As the school year comes to a close, Wilson has drafted an analysis of possibilities for Camp Street that include a number of options. They are not ranked in any order, and are only considered starting points for discussion moving forward:

  • Leave Camp Street building for a new, larger location. If the school bought a new location, it would no longer be subject to the land-use decisions of the Orleans Parish School Board and Recovery School District. But they also know that many families are strongly attached to Camp Street, and enrollment could suffer if the school moves outright.
  • Split the lower and upper grades into two campuses. This would have the advantage of easing overcrowding immediately, and a location could be easier to find for a middle school than for the full K-8 campus. But school leaders strongly favor keeping the youngest and oldest students on a single campus as part of the school’s culture, and the plan would inconvenience parents with children in different grades.
  • Move the current program from Camp Street to a new, larger location, but keep the building for a new charter. ISL expanded first to the Westbank and then to Jefferson Parish, and envisions a future with enough lower schools to feed into a single new high school.
  • Reduce the number of incoming classes to two or three sections per grade instead of the current four. This would only help slowly, and could make it difficult for the upper grades to retain students.
  • Discontinue the middle school program. The lower grades could keep four sections per grade and restore the enrichment areas, but it would essentially harm ISL’s educational offerings to the community.
  • Offer only one language at Camp Street, instead of two currently. This would have a similar effect to reducing to 50 incoming students, but would still force families in one language track to move.
  • Each of the options comes with its own set of considerations about cafeteria space and play areas as well.

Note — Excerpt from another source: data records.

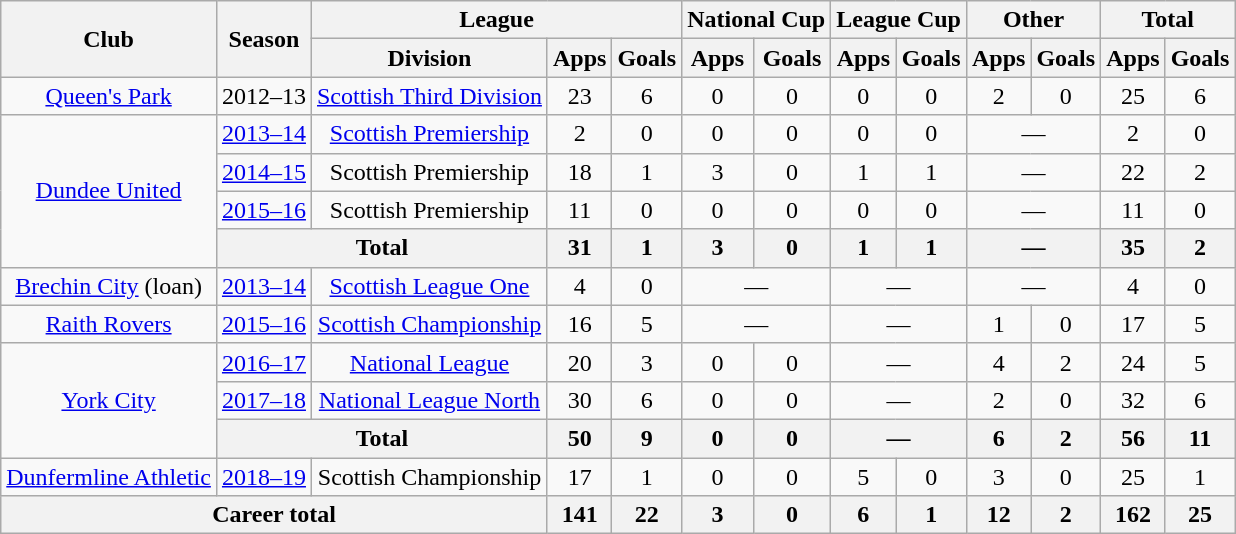
30 [579, 400]
Scottish League One [429, 286]
Career total [274, 515]
12 [998, 515]
Dunfermline Athletic [109, 477]
National League [429, 362]
162 [1133, 515]
National Cup [756, 20]
2014–15 [264, 172]
2018–19 [264, 477]
National League North [429, 400]
Other [1033, 20]
24 [1133, 362]
20 [579, 362]
Season [264, 39]
32 [1133, 400]
Raith Rovers [109, 324]
2012–13 [264, 96]
35 [1133, 248]
League Cup [899, 20]
56 [1133, 438]
141 [579, 515]
Queen's Park [109, 96]
2017–18 [264, 400]
Dundee United [109, 191]
9 [647, 438]
50 [579, 438]
League [496, 20]
2016–17 [264, 362]
Club [109, 39]
23 [579, 96]
Brechin City (loan) [109, 286]
31 [579, 248]
York City [109, 400]
18 [579, 172]
Scottish Third Division [429, 96]
16 [579, 324]
Division [429, 58]
Capture the cell that displays the provided text and extract its [x, y] central coordinate. 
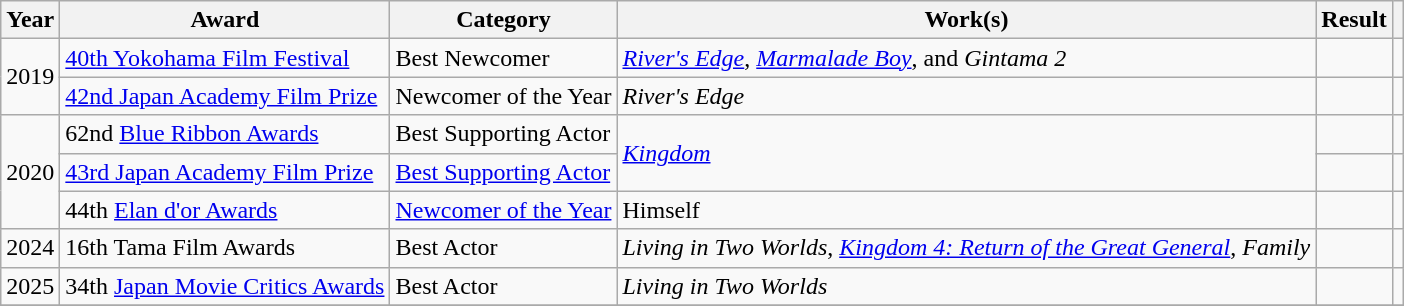
Living in Two Worlds, Kingdom 4: Return of the Great General, Family [966, 248]
Best Newcomer [504, 58]
2019 [30, 77]
44th Elan d'or Awards [225, 210]
62nd Blue Ribbon Awards [225, 134]
Year [30, 20]
Award [225, 20]
34th Japan Movie Critics Awards [225, 286]
40th Yokohama Film Festival [225, 58]
2025 [30, 286]
River's Edge, Marmalade Boy, and Gintama 2 [966, 58]
River's Edge [966, 96]
Work(s) [966, 20]
Result [1354, 20]
Category [504, 20]
16th Tama Film Awards [225, 248]
2020 [30, 172]
2024 [30, 248]
Living in Two Worlds [966, 286]
Himself [966, 210]
Kingdom [966, 153]
43rd Japan Academy Film Prize [225, 172]
42nd Japan Academy Film Prize [225, 96]
Pinpoint the cell where the given text exists, returning its [x, y] midpoint coordinate. 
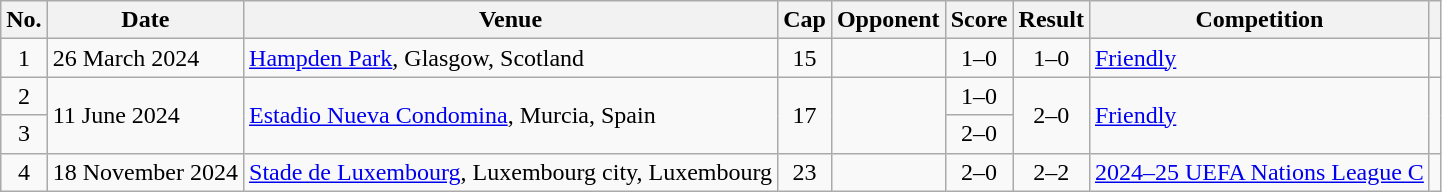
Result [1051, 20]
2–2 [1051, 172]
Estadio Nueva Condomina, Murcia, Spain [511, 115]
2 [24, 96]
Cap [805, 20]
No. [24, 20]
Score [979, 20]
18 November 2024 [145, 172]
Stade de Luxembourg, Luxembourg city, Luxembourg [511, 172]
4 [24, 172]
Date [145, 20]
Venue [511, 20]
1 [24, 58]
Opponent [888, 20]
23 [805, 172]
17 [805, 115]
3 [24, 134]
11 June 2024 [145, 115]
2024–25 UEFA Nations League C [1259, 172]
Hampden Park, Glasgow, Scotland [511, 58]
26 March 2024 [145, 58]
Competition [1259, 20]
15 [805, 58]
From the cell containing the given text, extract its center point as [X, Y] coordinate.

    Another possibility not currently considered by the draft facilities plan would be to create some sort of expansion at the Camp Street campus itself, similar to the new wings currently being added behind Audubon Charter School’s Broadway campus. But that, too, would leave many issues unsolved — ownership of the building, for example — as well as face substantial hurdles from the city government and from neighbors.

    Wilson said that parental discussion of these options with the board will be important as soon as possible.

    “We really need to engage our parents early on to talk about what’s viable,” Wilson said.

    The strategy to move forward is currently being handled by the school board’s planning and development committees, and board chair Matt Amoss said he expects it to dominate board meetings through the spring.

    “Through the end of this school year, we’re going to focus on this,” Amoss said.